The Graviton component of the deal was also notable because it shifts attention beyond the GPU-heavy AI narrative that has dominated the market since the generative AI boom began.
Enterprise AI workloads now depend on persistent operational infrastructure tied to inference, orchestration, retrieval, governance, and workflow execution rather than only model training.
The infrastructure challenge is no longer limited to training larger models. Companies now need systems capable of continuously operating AI services across enterprise software environments and internal data systems.
The Next Enterprise AI Battle Is Over the “Control Layer”
Snowflake increasingly positions itself as the orchestration and governance layer connecting enterprise data, AI agents, and foundation models.
Over the last several months, the company expanded its “agentic enterprise” efforts through new orchestration tools, workflow automation initiatives, and its planned acquisition of Natoma, which focuses on secure connectivity for enterprise AI agents.
Enterprise software companies are increasingly competing to control AI orchestration layers.
The competition is no longer centered only on who builds the strongest AI model.

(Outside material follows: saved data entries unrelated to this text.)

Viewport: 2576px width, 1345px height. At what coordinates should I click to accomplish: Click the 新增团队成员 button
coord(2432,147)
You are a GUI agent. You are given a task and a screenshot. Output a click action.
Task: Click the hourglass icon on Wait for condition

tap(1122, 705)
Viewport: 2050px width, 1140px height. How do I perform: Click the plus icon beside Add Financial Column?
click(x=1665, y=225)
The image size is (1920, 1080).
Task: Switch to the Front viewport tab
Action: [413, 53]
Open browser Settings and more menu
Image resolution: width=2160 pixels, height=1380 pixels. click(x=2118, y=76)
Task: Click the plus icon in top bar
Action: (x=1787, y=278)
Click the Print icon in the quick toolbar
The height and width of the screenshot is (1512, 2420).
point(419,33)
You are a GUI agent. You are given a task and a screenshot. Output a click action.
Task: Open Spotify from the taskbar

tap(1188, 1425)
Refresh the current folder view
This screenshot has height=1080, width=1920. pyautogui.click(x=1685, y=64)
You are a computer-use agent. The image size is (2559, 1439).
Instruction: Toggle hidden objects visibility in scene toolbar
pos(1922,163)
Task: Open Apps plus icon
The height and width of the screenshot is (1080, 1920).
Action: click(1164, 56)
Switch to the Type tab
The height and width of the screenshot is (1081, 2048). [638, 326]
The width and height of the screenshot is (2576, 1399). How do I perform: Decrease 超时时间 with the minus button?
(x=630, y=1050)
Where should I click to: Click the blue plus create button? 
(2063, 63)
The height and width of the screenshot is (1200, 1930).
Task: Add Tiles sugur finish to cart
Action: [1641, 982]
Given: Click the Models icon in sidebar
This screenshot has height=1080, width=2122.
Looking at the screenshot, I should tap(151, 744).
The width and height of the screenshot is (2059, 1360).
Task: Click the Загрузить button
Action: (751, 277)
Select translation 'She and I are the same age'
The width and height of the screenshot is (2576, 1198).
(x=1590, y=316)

Competition is expanding into enterprise AI execution environments, governance systems, permissions frameworks, and enterprise system integration.
“A meaningful uplift from AI capabilities,” Ramaswamy said while explaining Snowflake’s raised fiscal outlook.
That competition now extends far beyond traditional cloud data warehousing. Companies including Databricks, Microsoft, Google, AWS, and enterprise software vendors are all attempting to establish themselves as the infrastructure layer connecting enterprise AI systems to business workflows.
Across the market, vendors are also forming tighter alliances around interoperability, infrastructure sharing, and orchestration capabilities as enterprises look for unified AI environments instead of fragmented point solutions.
The importance of Snowflake’s quarter was not only that AI contributed to stronger revenue growth. The results showed how quickly enterprise AI deployment is consolidating around infrastructure ecosystems, governed data platforms, and long-term cloud relationships.
The market reaction suggested investors increasingly view enterprise AI spending as durable infrastructure consumption rather than temporary experimentation.
Key Takeaways
- Snowflake raises fiscal 2027 revenue forecast to $5.84 billion, indicating strong AI demand.
- New $6 billion AWS partnership highlights a shift toward long-term AI infrastructure commitments.
- AI spending is increasingly impacting core software revenue, signaling a growth narrative revival.
- CEO emphasizes the challenge of transforming AI insights into actionable results for enterprises.
- Market reaction reflects investors' optimism about Snowflake's ability to capitalize on AI trends.